Pokemon games are for kids. This is a well known fact. Many adults play them. Another well known fact. As a result, there are several thousand versions of the same two op-eds when it comes to Pokemon. Firstly, that the games should be harder, and secondly, that the Pokemon games should be made for adults. I won’t waste your time with either of them today.
For one thing, unless you play competitive Pokemon, you probably couldn’t handle a difficult Pokemon game. There’s no shame in it – not too long ago I wrote about getting my Arceus handed to me while dabbling in competitive myself. Also, just play Temtem. It’s right there. Go do it.
As for the fact it should be made for adults, I mean… it’s a kid’s game. That’s just what it is. It’s fair enough to suggest maybe the story could stand to be a little different in Gen 9 than that of the eight previous gens, but if you’re asking for a Pokemon game to be more like Dragon Age, Skyrim, or Yakuza, here’s an idea – why not go play those games? After Temtem, of course.
That’s not to say games can’t borrow from other games. Call of Duty and Halo directly borrow from GoldenEye, and every other shooter on the market borrows from one of those two. Pokemon should learn from other games. But it’s Pokemon. It’s more successful than all of those games – whether or not it should be more like an adult RPG is irrelevant, what’s clear is that it’s not going to be. That doesn’t mean Pokemon needs to hold an Everstone forever, but it does mean we need to (please) stop writing the same two things over and over again.
Pokemon spin-offs are where it’s at. While the base games have largely repeated themselves, adding minimal extra features and slightly improving the graphics with each new iteration, the spin-offs are far more experimental. We have dungeon crawlers, RTS games, photography sims, puzzlers, fighting games, party games, racing games, and even the incredibly niche ‘games to play while brushing your teeth’ genre. It could stand to commit further in the party and racing genres, especially with how hard Pokken goes, but the diversity is there and shows no signs of slowing.

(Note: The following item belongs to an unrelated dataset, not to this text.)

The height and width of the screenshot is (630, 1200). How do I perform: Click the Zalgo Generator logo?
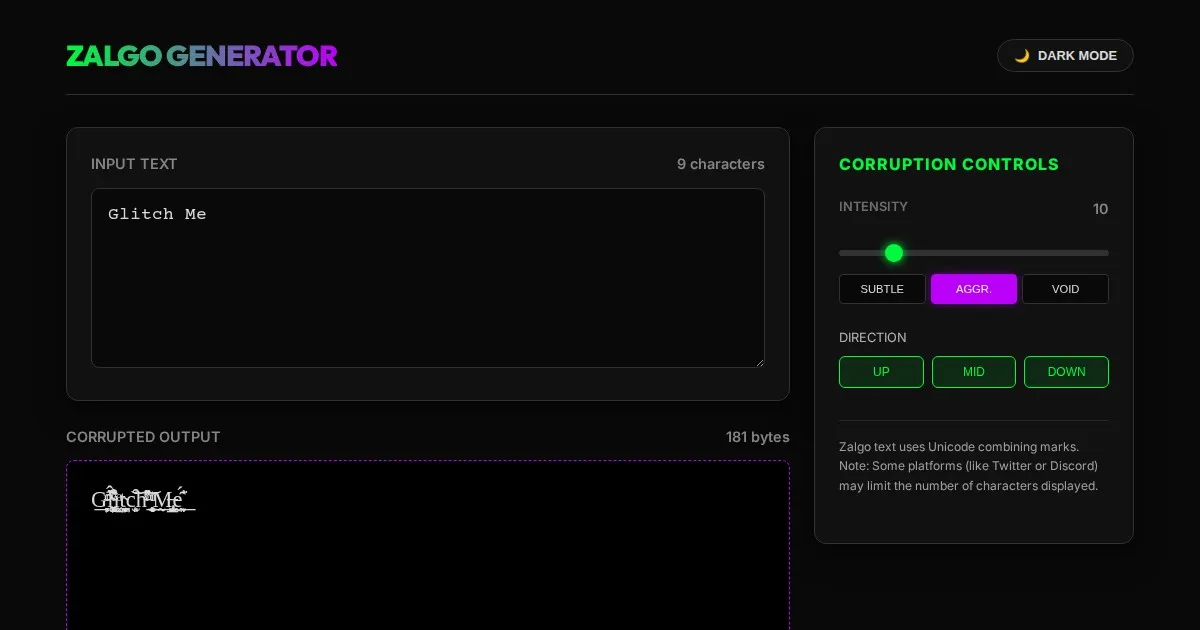(202, 56)

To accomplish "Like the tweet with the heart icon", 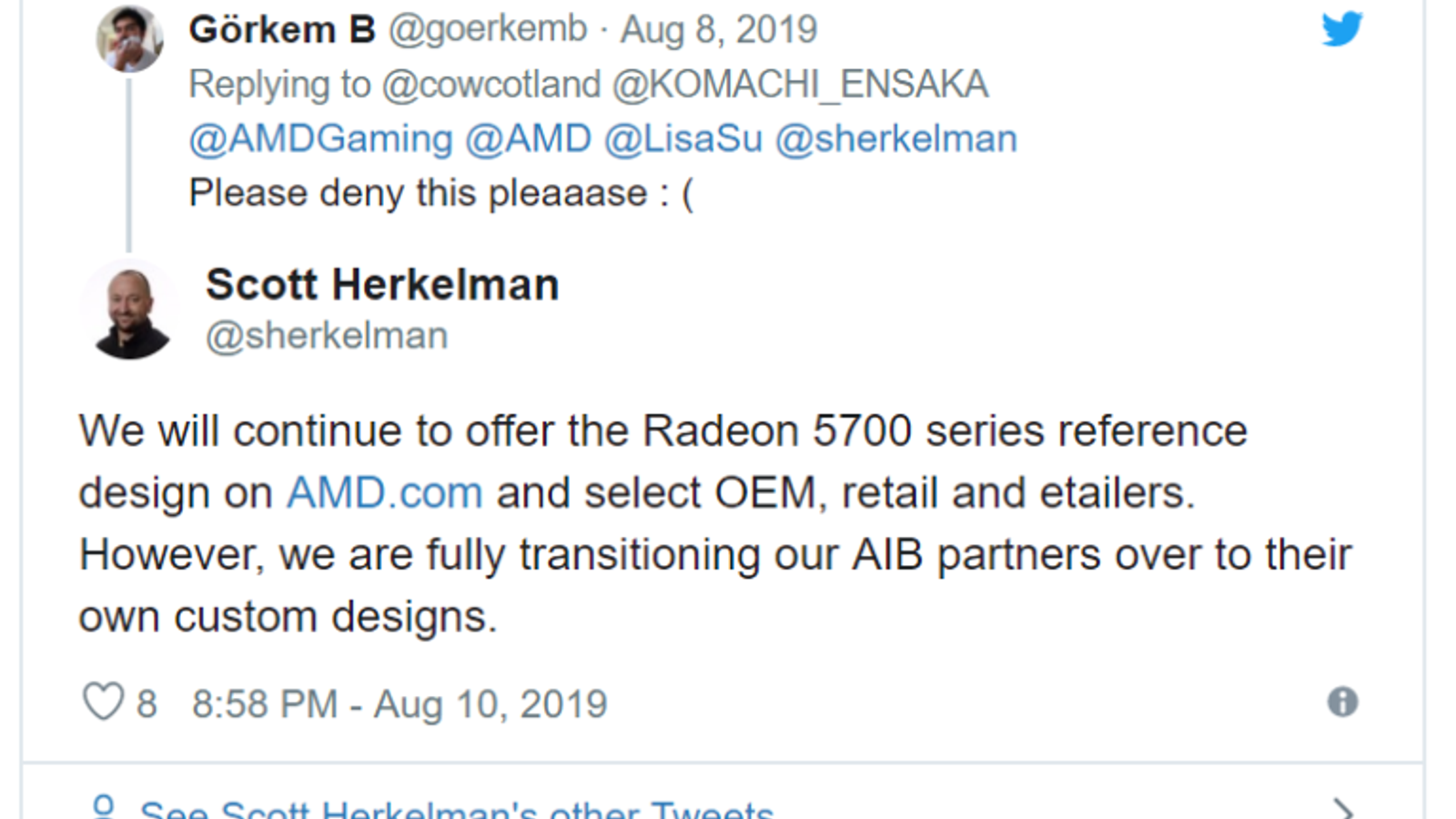I will 103,703.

If you just go from Red to Gold to etc all the way up to Sword, then yeah, all Pokemon games are all the same. You’ll get no argument. If any game is too big to fail, it’s Pokemon, and it’s a shame that The Pokemon Company hasn’t viewed its huge fanbase as insurance to try something a little different. But if you’re only playing the base games, you’re deliberately avoiding what Pokemon has to offer.
In the last ten years, Pokemon has had exactly three great games: Pokemon Go, Let’s Go, and New Pokemon Snap. None of them are traditional Pokemon games. The closest one is Let’s Go, which despite using Pokemon Yellow as a foundation, specifically introduced atypical ideas to the formula that have since been repurposed into the main series. Pokemon: Legends Arceus, set to launch next month, could do the same with its more open environment and new ideas to refresh the stale turn-based combat system.
Pokemon might take ideas from these spin-offs in Gen 9, but it’ll still be two versions, with three Fire-Water-Grass starters, where you beat eight gym leaders then the Elite Four. It won’t change that much. But other experiences are out there for you. I realise that very little, if any, of what we write might be taken as serious advice for video game developers. I can’t make a video game; I could barely make a CD rack in DT. The last guy to have this job burst into tears when he tried to make a door. Most people who write about Pokemon doing something different aren’t expecting things to change, they’re just explaining why they should. But hey, I get it. We all get it. Go play a different game please.
Fresh, experimental, different Pokemon games are out there – they’re just waiting for you to play them.